Il faut surtout «penser» à épouser les postures et les valeurs propagées par le système sociopolitique qui capte de façon sélective l'élite intellectuelle contrainte de mobiliser ses ressources pour le reproduire, lui apportant les éléments de justification pour promettre, dans une logique paternaliste, le bonheur du «peuple». Le couple intégration-allégeance a produit l'élite du pouvoir en Algérie. Ce «couple» est d'autant plus puissant, rôdé, et pernicieux qu'il combine à la fois l'exclusion du registre du mérite, tout en instrumentalisant celui de l'élection.
Ce qui ne veut pas dire que dans les sociétés dites «démocratiques», la cooptation serait absente. Wright Mills (1969), sociologue américain indique de façon précise qu'aux USA, les hiérarchies sont reliées entre elles, mettant en valeur les rapports de dépendance de certains «cliques» par rapport à d'autres. Il écrit : «Il y a des allégeances personnelles ou officielles, des critères d'avancement personnels ou impersonnels. Quand nous suivons la carrière d'un membre individuel des divers cercles supérieurs, nous suivons en même temps l'histoire de ses allégeances, car le fait primordial et dominant qui concerne les hautes sphères, du point de vue des conditions requises pour réussir, est qu'elles sont fondées sur la cooptation» (p 356). Sauf que les modes de redistribution du pouvoir, s'ils s'appuient sur la cooptation, n'exclut pas, loin s'en faut, l'idéologie du mérite et de la réussite basée sur le travail et la concurrence, tout en permettant le fonctionnement des contre-pouvoirs qui limitent considérablement les abus et les dérives de l'élite au pouvoir contrainte de rendre des comptes de ses échecs et ses dérives.
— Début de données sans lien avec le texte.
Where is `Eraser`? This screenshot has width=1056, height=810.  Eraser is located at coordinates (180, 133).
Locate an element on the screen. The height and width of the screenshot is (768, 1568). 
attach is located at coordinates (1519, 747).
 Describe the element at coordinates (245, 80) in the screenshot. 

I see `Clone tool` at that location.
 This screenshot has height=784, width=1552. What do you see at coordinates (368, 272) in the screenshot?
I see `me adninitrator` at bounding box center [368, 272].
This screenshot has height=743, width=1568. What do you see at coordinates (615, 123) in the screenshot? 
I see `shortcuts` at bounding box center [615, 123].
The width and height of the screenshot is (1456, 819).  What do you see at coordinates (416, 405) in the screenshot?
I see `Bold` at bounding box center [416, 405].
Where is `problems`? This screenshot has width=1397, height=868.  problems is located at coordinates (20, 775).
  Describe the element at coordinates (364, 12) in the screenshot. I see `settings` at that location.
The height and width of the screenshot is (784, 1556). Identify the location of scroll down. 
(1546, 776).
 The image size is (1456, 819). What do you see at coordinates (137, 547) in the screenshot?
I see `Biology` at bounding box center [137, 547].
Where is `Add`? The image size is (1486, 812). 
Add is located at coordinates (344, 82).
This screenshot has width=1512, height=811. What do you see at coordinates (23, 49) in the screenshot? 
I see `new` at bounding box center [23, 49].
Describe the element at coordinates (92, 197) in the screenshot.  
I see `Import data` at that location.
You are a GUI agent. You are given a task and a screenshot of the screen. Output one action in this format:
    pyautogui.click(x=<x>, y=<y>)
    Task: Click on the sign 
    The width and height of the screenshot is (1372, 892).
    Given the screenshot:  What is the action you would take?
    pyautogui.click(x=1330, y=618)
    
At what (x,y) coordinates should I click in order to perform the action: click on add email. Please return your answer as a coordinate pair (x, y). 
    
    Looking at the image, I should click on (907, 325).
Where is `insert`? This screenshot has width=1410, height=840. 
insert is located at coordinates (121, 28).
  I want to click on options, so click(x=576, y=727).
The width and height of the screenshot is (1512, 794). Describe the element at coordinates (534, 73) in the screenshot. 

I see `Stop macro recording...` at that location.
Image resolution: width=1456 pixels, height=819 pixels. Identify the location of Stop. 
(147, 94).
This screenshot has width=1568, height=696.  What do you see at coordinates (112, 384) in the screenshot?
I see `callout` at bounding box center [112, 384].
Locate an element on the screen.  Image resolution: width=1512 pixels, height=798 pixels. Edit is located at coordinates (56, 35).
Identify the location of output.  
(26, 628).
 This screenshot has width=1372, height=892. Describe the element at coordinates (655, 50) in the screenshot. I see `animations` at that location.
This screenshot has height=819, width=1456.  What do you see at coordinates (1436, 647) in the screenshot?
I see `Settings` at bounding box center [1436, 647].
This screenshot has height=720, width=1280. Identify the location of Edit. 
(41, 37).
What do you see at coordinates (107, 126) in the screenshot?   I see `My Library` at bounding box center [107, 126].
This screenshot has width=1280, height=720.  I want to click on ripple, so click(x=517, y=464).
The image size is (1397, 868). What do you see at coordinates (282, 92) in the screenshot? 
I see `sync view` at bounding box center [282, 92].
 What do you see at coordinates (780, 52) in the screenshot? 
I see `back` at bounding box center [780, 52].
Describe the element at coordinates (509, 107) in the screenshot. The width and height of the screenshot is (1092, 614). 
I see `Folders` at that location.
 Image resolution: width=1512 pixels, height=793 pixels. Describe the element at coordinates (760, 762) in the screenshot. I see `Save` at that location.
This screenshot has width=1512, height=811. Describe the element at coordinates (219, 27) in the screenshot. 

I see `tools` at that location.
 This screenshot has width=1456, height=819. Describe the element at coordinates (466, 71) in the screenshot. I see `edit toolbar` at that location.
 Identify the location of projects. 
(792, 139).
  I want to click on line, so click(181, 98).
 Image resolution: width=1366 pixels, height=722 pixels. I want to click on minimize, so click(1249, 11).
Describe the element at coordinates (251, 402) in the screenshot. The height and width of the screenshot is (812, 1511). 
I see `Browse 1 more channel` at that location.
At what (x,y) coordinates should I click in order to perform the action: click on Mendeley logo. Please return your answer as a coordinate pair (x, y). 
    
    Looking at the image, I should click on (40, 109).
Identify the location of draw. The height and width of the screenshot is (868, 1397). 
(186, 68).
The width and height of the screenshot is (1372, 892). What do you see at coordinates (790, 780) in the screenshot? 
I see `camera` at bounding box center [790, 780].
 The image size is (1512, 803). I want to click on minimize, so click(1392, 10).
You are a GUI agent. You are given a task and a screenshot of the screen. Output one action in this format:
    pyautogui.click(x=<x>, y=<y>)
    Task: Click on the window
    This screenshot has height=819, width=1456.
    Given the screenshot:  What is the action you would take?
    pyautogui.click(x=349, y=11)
A contrario, la fabrication politique d'une «société civile» reste le mode d'emploi privilégié pour décourager et bloquer toute initiative autonome d'acteurs sociaux qui se voient clairement signifier leur exclusion par un système sociopolitique courtisan.
Référence bibliographique
C. Wright Mills, (1969), L'élite du pouvoir, Paris, Maspéro.